No Income Tax, Yes To High Import Tariffs? Trump Floats Idea To CEOs, GOP Lawmakers

Zinger Key Points
  • Former President Donald Trump pitches a no income tax, “all tariff policy” to CEOs and lawmakers on Thursday.
  • The policy would likely act as a regressive tax and could hurt companies and consumers who rely on imported goods.

Former President Donald Trump has changed the Republican Party’s economic policy in recent years, opting for protectionism and tariffs in a historic departure from conservative norms. Trump floated a new policy idea to CEOs and lawmakers in a meeting ahead of the 2024 election.

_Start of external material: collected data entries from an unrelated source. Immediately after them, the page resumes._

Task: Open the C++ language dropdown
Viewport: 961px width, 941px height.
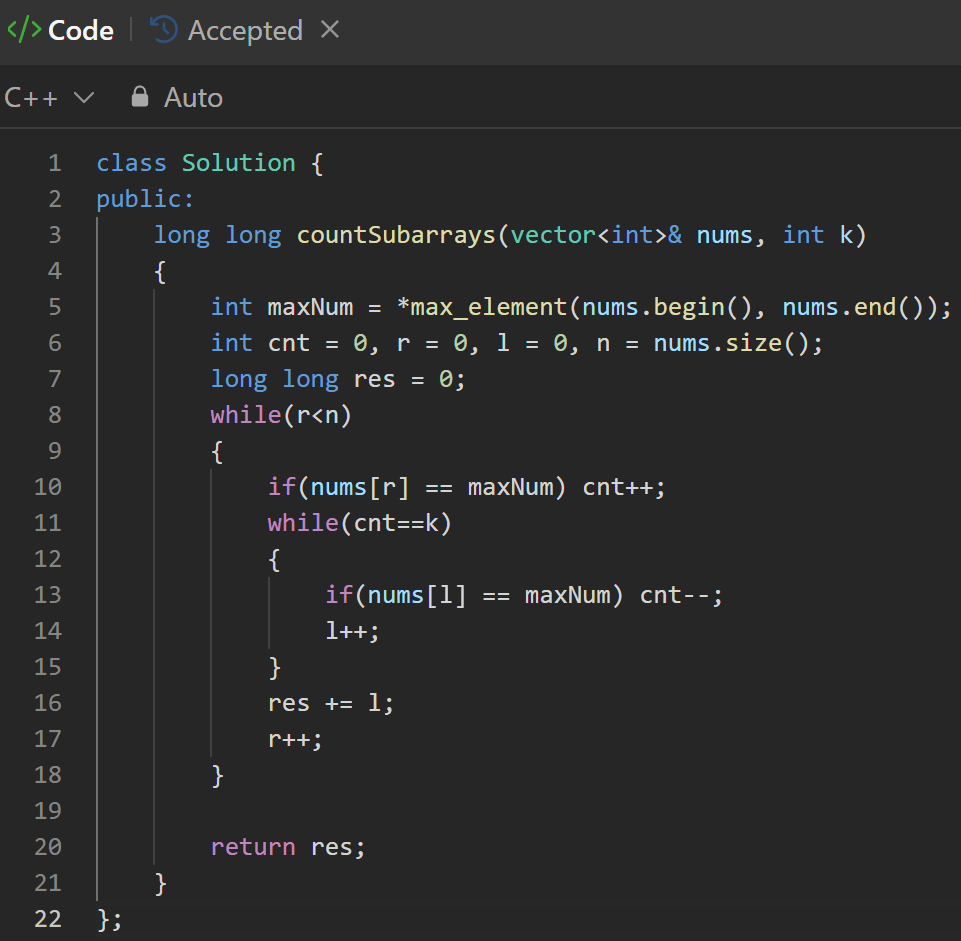Action: (49, 97)
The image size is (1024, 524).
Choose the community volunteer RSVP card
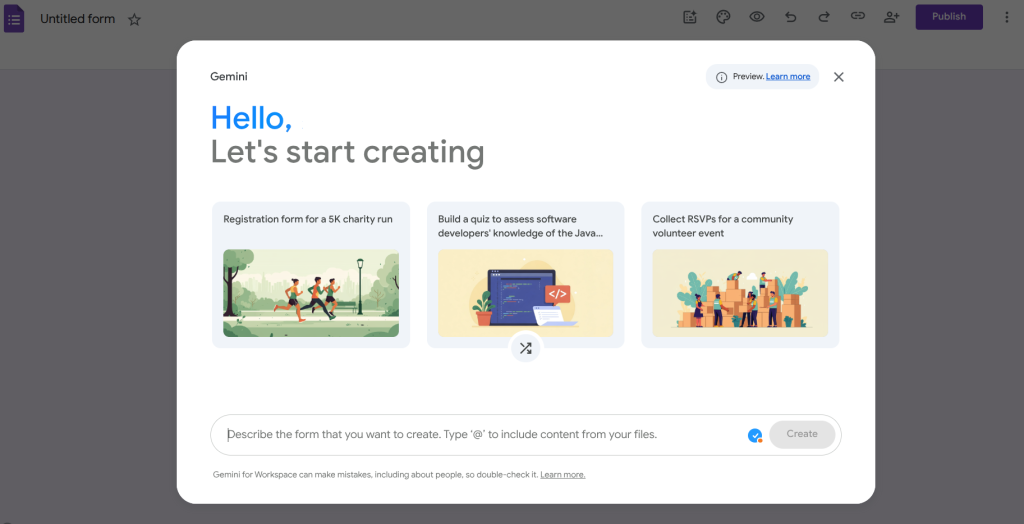(x=740, y=275)
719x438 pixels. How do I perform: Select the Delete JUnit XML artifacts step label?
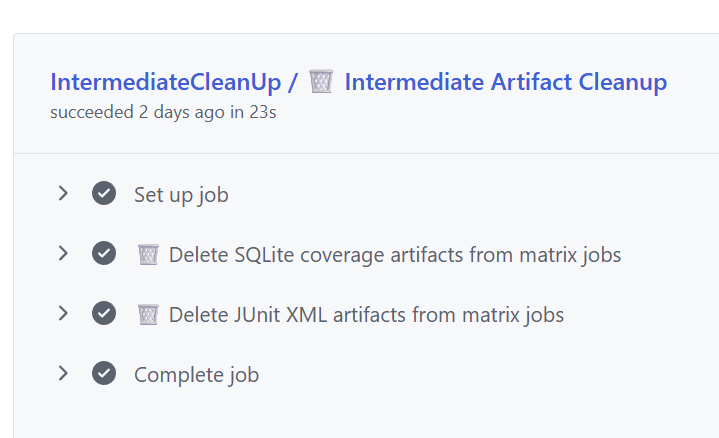pos(366,315)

What Happened: Citing anonymous sources, CNBC reporter Emily Wilkins wrote Trump floated the idea of eliminating income taxes in favor of an “all tariff policy” to lawmakers and CEOs on Thursday.

According to CNBC, Trump is joined at a Business Roundtable meeting by influential business leaders, including Blackstone CEO Steve Schwarzman, JPMorgan Chase CEO Jamie Dimon, Carlyle Group CEO Harvey Schwartz and AT&T CEO John Stankey, among others.

While the roundtable historically approved of Trump’s tax policies, it has turned a less favorable eye to his protectionist tariffs. Trump’s tariffs have historically targeted Chinese goods, intending to help domestic manufacturing and workers.

Why it Matters: Trump’s policy would likely act as a highly regressive tax, benefitting the wealthy while straining lower-income Americans’ pocketbooks. About 40% of Americans, those typically in low-income households, pay no income tax; instead, they would be burdened by higher prices for goods. Low-income individuals’ spending on goods accounts for a higher percentage of their total net worth than high-income individuals.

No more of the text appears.